**EXERCISE INSTRUCTIONS**
Your answer should be the entries, repeated exactly.

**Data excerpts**
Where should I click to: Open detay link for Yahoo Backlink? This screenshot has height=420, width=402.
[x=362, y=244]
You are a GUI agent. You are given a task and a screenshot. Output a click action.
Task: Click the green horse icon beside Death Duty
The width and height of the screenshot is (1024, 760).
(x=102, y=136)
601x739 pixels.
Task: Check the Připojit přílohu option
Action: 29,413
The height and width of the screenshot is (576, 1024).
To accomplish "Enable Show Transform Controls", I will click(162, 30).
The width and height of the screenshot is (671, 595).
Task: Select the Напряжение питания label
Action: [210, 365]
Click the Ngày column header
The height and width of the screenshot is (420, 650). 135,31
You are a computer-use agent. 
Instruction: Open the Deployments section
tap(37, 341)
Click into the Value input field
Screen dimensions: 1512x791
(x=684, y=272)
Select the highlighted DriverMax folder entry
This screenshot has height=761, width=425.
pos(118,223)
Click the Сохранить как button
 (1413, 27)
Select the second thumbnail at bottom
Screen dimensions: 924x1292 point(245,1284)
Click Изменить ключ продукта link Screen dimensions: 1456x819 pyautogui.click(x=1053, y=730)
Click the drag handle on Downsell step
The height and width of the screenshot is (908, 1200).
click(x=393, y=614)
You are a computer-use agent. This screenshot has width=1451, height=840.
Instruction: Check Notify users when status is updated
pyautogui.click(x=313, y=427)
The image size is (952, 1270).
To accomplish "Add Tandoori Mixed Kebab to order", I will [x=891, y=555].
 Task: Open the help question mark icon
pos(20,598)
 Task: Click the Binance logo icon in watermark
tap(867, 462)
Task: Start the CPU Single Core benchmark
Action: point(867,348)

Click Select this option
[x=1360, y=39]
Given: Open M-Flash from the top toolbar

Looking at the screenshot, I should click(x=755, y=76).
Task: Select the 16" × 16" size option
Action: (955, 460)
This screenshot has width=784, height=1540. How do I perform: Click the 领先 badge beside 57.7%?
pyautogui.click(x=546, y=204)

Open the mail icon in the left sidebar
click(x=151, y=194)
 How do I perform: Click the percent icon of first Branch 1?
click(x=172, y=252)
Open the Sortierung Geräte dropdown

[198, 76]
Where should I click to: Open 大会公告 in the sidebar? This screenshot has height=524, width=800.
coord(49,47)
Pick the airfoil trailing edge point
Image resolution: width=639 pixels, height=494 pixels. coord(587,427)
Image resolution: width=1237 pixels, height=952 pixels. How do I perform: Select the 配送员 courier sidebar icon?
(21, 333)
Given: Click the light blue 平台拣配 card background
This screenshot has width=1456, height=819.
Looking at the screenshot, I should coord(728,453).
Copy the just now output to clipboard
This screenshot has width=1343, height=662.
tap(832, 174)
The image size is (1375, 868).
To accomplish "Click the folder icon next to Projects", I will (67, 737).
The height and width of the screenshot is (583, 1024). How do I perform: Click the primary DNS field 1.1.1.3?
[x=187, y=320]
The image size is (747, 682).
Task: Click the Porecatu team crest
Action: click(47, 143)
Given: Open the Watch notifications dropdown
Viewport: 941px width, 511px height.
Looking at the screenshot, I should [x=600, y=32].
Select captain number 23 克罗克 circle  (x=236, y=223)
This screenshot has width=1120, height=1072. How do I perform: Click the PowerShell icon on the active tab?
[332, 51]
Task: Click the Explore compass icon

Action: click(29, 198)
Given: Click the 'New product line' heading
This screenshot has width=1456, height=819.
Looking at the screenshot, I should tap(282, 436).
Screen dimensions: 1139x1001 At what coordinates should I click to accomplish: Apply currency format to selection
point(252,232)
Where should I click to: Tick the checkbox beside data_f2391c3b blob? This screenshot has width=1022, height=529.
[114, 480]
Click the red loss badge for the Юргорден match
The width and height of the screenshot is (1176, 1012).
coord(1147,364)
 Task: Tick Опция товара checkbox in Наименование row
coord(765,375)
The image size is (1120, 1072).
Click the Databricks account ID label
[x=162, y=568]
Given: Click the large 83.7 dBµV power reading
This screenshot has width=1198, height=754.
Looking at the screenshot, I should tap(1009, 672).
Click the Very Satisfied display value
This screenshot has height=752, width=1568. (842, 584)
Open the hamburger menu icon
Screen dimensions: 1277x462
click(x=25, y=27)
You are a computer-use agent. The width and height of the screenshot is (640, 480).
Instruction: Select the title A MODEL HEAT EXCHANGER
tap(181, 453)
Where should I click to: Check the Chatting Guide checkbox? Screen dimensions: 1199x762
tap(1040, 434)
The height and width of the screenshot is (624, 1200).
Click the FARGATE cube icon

**EXERCISE OUTPUT**
Where should I click to: Open detay link for Yahoo Backlink? This screenshot has height=420, width=402.
[x=362, y=244]
You are a GUI agent. You are given a task and a screenshot. Output a click action.
Task: Click the green horse icon beside Death Duty
The width and height of the screenshot is (1024, 760).
(x=102, y=136)
601x739 pixels.
Task: Check the Připojit přílohu option
Action: 29,413
The height and width of the screenshot is (576, 1024).
To accomplish "Enable Show Transform Controls", I will click(162, 30).
The width and height of the screenshot is (671, 595).
Task: Select the Напряжение питания label
Action: [210, 365]
Click the Ngày column header
The height and width of the screenshot is (420, 650). 135,31
You are a computer-use agent. 
Instruction: Open the Deployments section
tap(37, 341)
Click into the Value input field
Screen dimensions: 1512x791
(x=684, y=272)
Select the highlighted DriverMax folder entry
This screenshot has height=761, width=425.
pos(118,223)
Click the Сохранить как button
 (1413, 27)
Select the second thumbnail at bottom
Screen dimensions: 924x1292 point(245,1284)
Click Изменить ключ продукта link Screen dimensions: 1456x819 pyautogui.click(x=1053, y=730)
Click the drag handle on Downsell step
The height and width of the screenshot is (908, 1200).
click(x=393, y=614)
You are a computer-use agent. This screenshot has width=1451, height=840.
Instruction: Check Notify users when status is updated
pyautogui.click(x=313, y=427)
The image size is (952, 1270).
To accomplish "Add Tandoori Mixed Kebab to order", I will [x=891, y=555].
 Task: Open the help question mark icon
pos(20,598)
 Task: Click the Binance logo icon in watermark
tap(867, 462)
Task: Start the CPU Single Core benchmark
Action: point(867,348)

Click Select this option
[x=1360, y=39]
Given: Open M-Flash from the top toolbar

Looking at the screenshot, I should click(x=755, y=76).
Task: Select the 16" × 16" size option
Action: (955, 460)
This screenshot has width=784, height=1540. How do I perform: Click the 领先 badge beside 57.7%?
pyautogui.click(x=546, y=204)

Open the mail icon in the left sidebar
click(x=151, y=194)
 How do I perform: Click the percent icon of first Branch 1?
click(x=172, y=252)
Open the Sortierung Geräte dropdown

[198, 76]
Where should I click to: Open 大会公告 in the sidebar? This screenshot has height=524, width=800.
coord(49,47)
Pick the airfoil trailing edge point
Image resolution: width=639 pixels, height=494 pixels. coord(587,427)
Image resolution: width=1237 pixels, height=952 pixels. How do I perform: Select the 配送员 courier sidebar icon?
(21, 333)
Given: Click the light blue 平台拣配 card background
This screenshot has width=1456, height=819.
Looking at the screenshot, I should coord(728,453).
Copy the just now output to clipboard
This screenshot has width=1343, height=662.
tap(832, 174)
The image size is (1375, 868).
To accomplish "Click the folder icon next to Projects", I will (67, 737).
The height and width of the screenshot is (583, 1024). How do I perform: Click the primary DNS field 1.1.1.3?
[x=187, y=320]
The image size is (747, 682).
Task: Click the Porecatu team crest
Action: click(47, 143)
Given: Open the Watch notifications dropdown
Viewport: 941px width, 511px height.
Looking at the screenshot, I should [x=600, y=32].
Select captain number 23 克罗克 circle  (x=236, y=223)
This screenshot has width=1120, height=1072. How do I perform: Click the PowerShell icon on the active tab?
[332, 51]
Task: Click the Explore compass icon

Action: click(29, 198)
Given: Click the 'New product line' heading
This screenshot has width=1456, height=819.
Looking at the screenshot, I should tap(282, 436).
Screen dimensions: 1139x1001 At what coordinates should I click to accomplish: Apply currency format to selection
point(252,232)
Where should I click to: Tick the checkbox beside data_f2391c3b blob? This screenshot has width=1022, height=529.
[114, 480]
Click the red loss badge for the Юргорден match
The width and height of the screenshot is (1176, 1012).
coord(1147,364)
 Task: Tick Опция товара checkbox in Наименование row
coord(765,375)
The image size is (1120, 1072).
Click the Databricks account ID label
[x=162, y=568]
Given: Click the large 83.7 dBµV power reading
This screenshot has width=1198, height=754.
Looking at the screenshot, I should tap(1009, 672).
Click the Very Satisfied display value
This screenshot has height=752, width=1568. (842, 584)
Open the hamburger menu icon
Screen dimensions: 1277x462
click(x=25, y=27)
You are a computer-use agent. The width and height of the screenshot is (640, 480).
Instruction: Select the title A MODEL HEAT EXCHANGER
tap(181, 453)
Where should I click to: Check the Chatting Guide checkbox? Screen dimensions: 1199x762
tap(1040, 434)
The height and width of the screenshot is (624, 1200).
Click the FARGATE cube icon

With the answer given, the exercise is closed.